Comcast email bounces
John Chambers
jc at trillian.mit.edu
Tue Jan 17 13:53:29 EST 2006
#To: <blu at vl.com> (Tom Metro)
| John Chambers wrote:
...
| There's no special DNS record type for outbound relays, but most ISPs
| use mail.example.com or smtp.example.com for that purpose. In this case
| Speakeasy appears to use mail.speakeasy.net. Unfortunately it appears to
| use some sort of load balancing scheme, as you noted above for the MX
| server, and thus always returns the same IP. However, connecting to it
| exposes some additional information:
|
| % telnet 69.17.117.59 25
| 220 mail2.sea5.speakeasy.net ESMTP bWFpbC5zcGVha2Vhc3kubmV0
|
| That exposes the naming pattern they use for their individual servers,
| and those individual servers appear to have publicly routable IP addresses:
Indeed; I discovered that soon after sending my earlier question. I
wrote a little perl script that determined that mail2 thru mail40 in
sea5.speakeasy.net are defined.

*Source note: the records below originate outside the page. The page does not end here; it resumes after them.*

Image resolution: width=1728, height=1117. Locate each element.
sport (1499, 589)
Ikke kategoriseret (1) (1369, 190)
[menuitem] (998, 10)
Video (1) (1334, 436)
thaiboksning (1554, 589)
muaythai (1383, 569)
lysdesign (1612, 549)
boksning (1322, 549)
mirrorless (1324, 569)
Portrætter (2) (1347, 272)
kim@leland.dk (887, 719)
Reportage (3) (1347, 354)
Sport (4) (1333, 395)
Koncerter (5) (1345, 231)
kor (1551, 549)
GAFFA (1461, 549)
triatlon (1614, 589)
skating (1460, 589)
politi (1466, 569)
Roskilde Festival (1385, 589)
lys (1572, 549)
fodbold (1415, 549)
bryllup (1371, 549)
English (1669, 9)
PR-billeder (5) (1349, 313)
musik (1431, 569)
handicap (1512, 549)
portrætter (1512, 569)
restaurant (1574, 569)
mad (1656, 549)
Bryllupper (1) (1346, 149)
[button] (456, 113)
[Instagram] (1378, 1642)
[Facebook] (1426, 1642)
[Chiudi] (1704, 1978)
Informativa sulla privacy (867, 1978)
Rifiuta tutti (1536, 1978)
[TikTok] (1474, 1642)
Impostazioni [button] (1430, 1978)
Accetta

Changing the number in "sea5" doesn't
turn up any more.
I've been trying to think of a scheme to test all of these for active
smtp servers, and seeing which can get through to comcast. But I
suppose it's just as fast to sit down and do it all by hand, since we
really need just one that works. Of course, there's always the
challenge of writing a little program that will find a good one the
next time this happens. The challenge in this case is doing it in a
manner that won't get you labelled as an abuser yourself when you do
a scan of IP addresses in a domain. And you don't want to bother some
innocent comcast user with a flood of 38 test messages.
Maybe it's best to just do it by hand.